# START OF Text

Feature engineering is the process of transforming raw data into meaningful variables that enhance a model's predictive performance. It involves selecting, modifying, or creating new features to improve classification accuracy, such as handling missing data through imputation, scaling numerical values for consistency, encoding categorical variables into numerical representations, and generating interaction terms to capture complex relationships. By refining relevant attributes, feature engineering helps models identify patterns more effectively.

Part A: Seed Classification via Logistic Regression

Goal: Automatically differentiate between Çerçevelik and Ürgüp Sivrisi pumpkin varieties using morphological features.

Conducted feature engineering to enhance class separability
Implemented and compared binary logistic regression (GLM) with multinomial regression, selecting GLM for its interpretability (88.4% accuracy)
Optimised classification thresholds through ROC curve analysis (optimal threshold = 0.44) to minimise Type I/II errors
Identified the most significant predictors to classify seed types

Results: The GLM model using all attributes to classify seed types presented 88.4% of accuracy.

Part B: Colour Classification using Discriminant Analysis

Goal: Classify colour names from RGB values (with G=0) using reduced-dimensionality input (R, B)

Applied Quadratic Discriminant Analysis (QDA) to model non-linear decision boundaries in colour space. QDA is the most suited for this classification task because it accounts for non-linear boundaries between color categories. Unlike Linear Discriminant Analysis that assumes uniform variance across classes and linear separability, the QDA model allows each class to have its own covariance structure. Transitions between colors in the (R, B) space don't follow a linear pattern, so the QDA provides flexibility in capturing these variations and establishing adaptive decision boundaries.

# END OF Text

- Problems to work on
1: From the classification write-up, extract the passage from "Feature engineering is" to "using morphological features.".
2: List the examples of feature engineering that the first paragraph of the classification write-up gives.
Please rely only on the classification write-up when working through these.

# START OF Entries supplied

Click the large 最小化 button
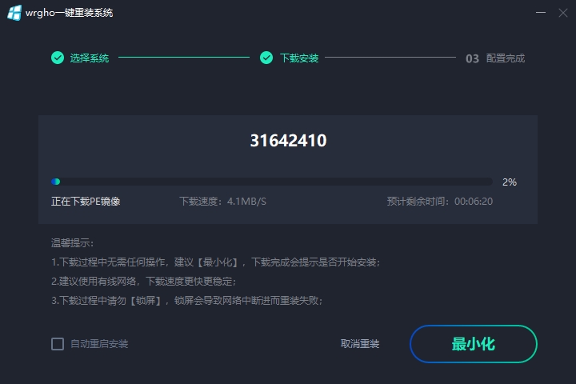This screenshot has height=384, width=576. (x=474, y=344)
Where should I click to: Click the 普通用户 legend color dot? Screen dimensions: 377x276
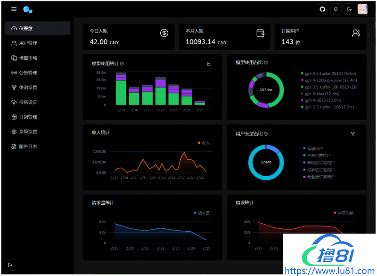point(304,148)
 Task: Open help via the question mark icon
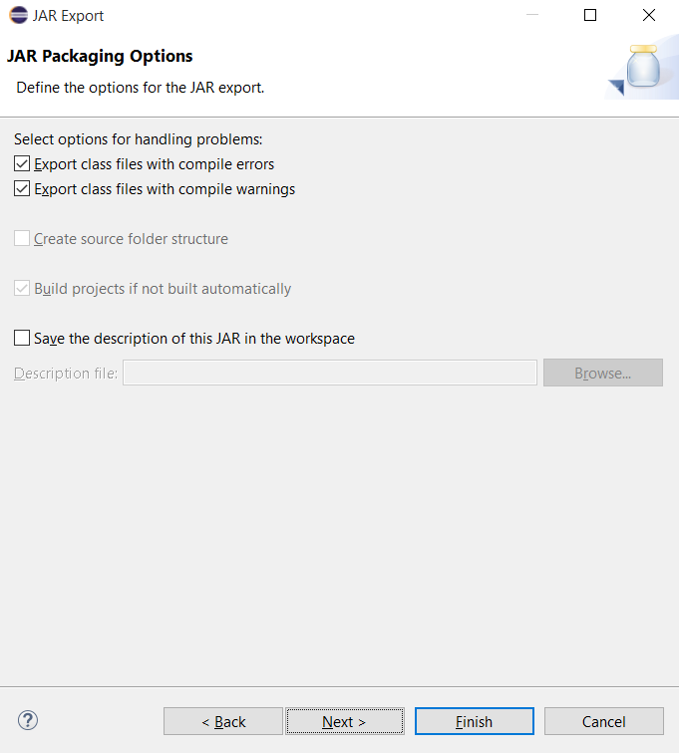point(28,720)
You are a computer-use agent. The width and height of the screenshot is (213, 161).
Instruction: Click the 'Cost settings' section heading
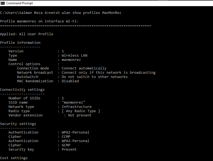[14, 158]
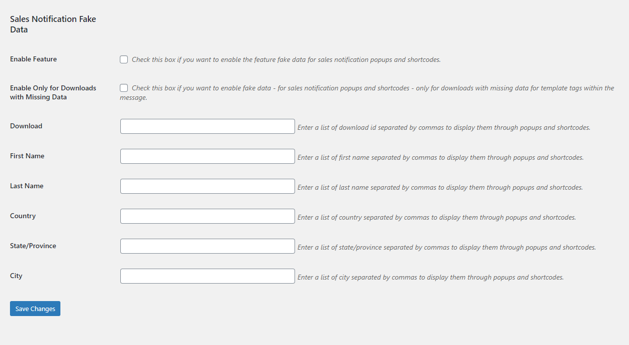Image resolution: width=629 pixels, height=345 pixels.
Task: Click the "State/Province" row label text
Action: point(33,246)
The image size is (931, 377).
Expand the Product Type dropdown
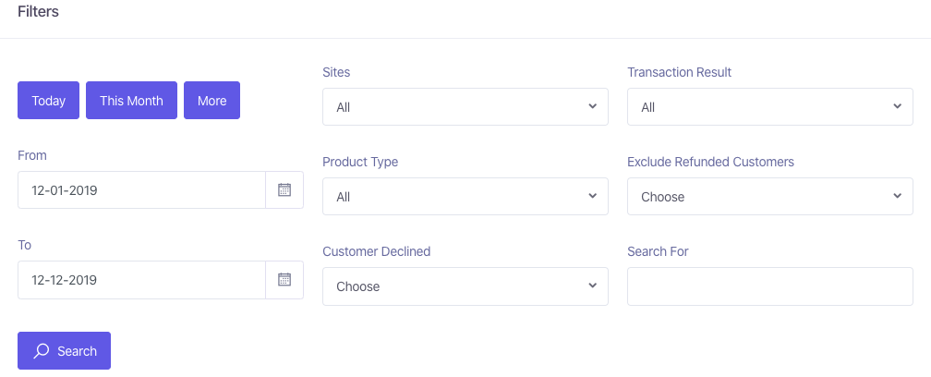pyautogui.click(x=466, y=197)
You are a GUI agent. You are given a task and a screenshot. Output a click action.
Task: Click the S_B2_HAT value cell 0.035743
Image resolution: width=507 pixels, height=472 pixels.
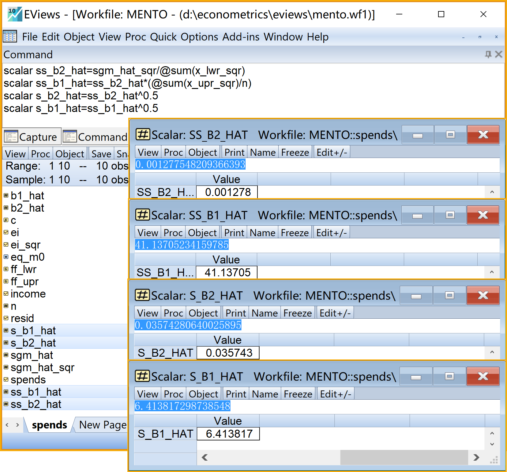pyautogui.click(x=228, y=353)
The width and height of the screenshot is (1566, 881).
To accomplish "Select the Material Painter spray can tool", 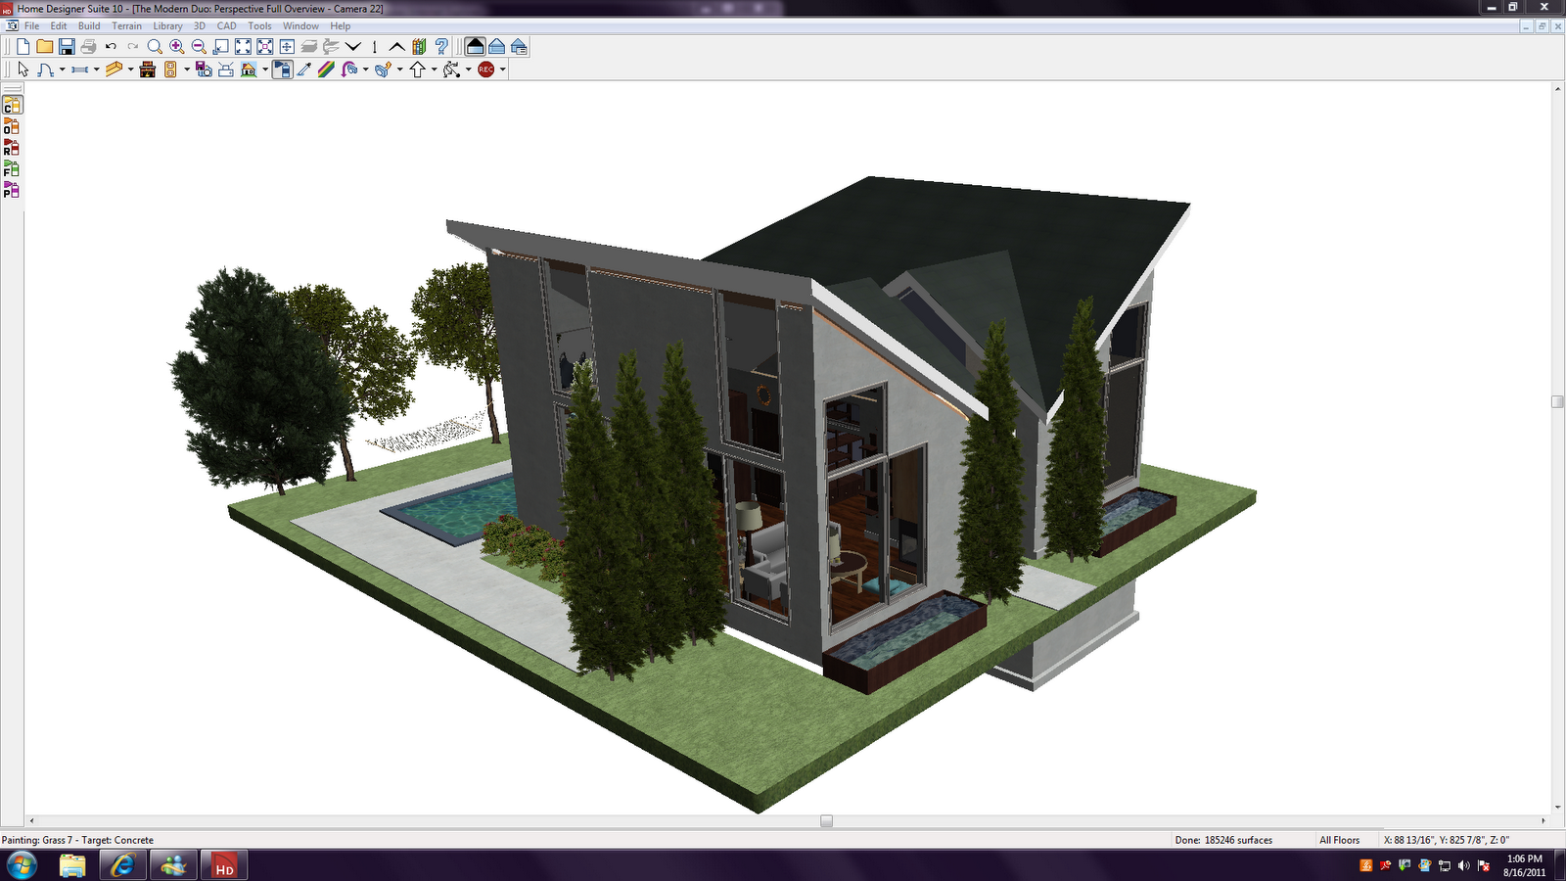I will pos(282,69).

# END OF Entries supplied

- Answers for the tasks
1:
Feature engineering is the process of transforming raw data into meaningful variables that enhance a model's predictive performance. It involves selecting, modifying, or creating new features to improve classification accuracy, such as handling missing data through imputation, scaling numerical values for consistency, encoding categorical variables into numerical representations, and generating interaction terms to capture complex relationships. By refining relevant attributes, feature engineering helps models identify patterns more effectively.

Part A: Seed Classification via Logistic Regression

Goal: Automatically differentiate between Çerçevelik and Ürgüp Sivrisi pumpkin varieties using morphological features.

2:
- Handling missing data through imputation
- Scaling numerical values for consistency
- Encoding categorical variables into numerical representations
- Generating interaction terms to capture complex relationships